Omit each picture as you copy the entries exactly.

START Records for processing

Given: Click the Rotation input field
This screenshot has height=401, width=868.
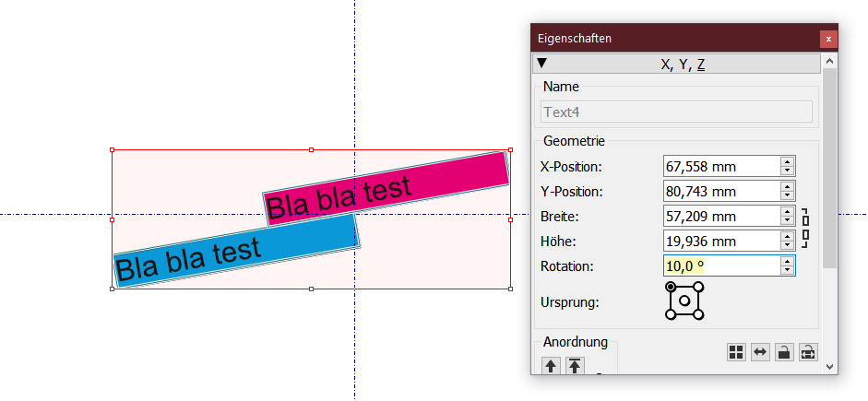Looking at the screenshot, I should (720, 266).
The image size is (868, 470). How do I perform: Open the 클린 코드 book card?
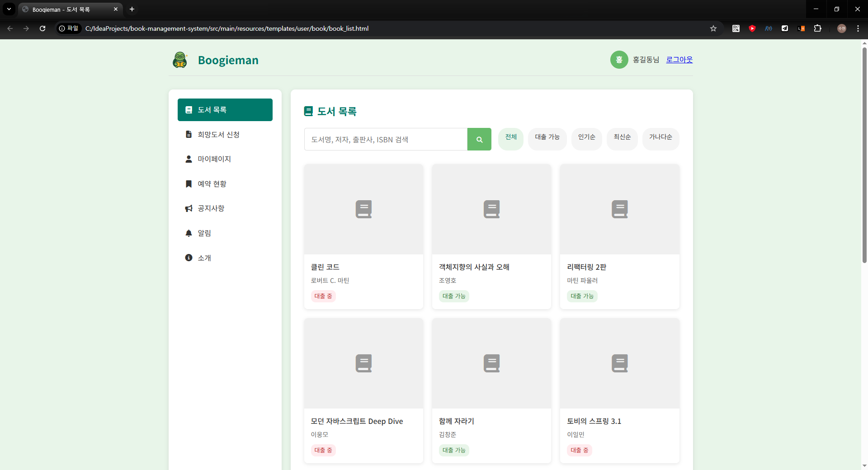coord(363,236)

END Records for processing

Answer section:
Given: Click the Rotation input field
This screenshot has height=401, width=868.
Looking at the screenshot, I should (720, 266).
The image size is (868, 470). How do I perform: Open the 클린 코드 book card?
coord(363,236)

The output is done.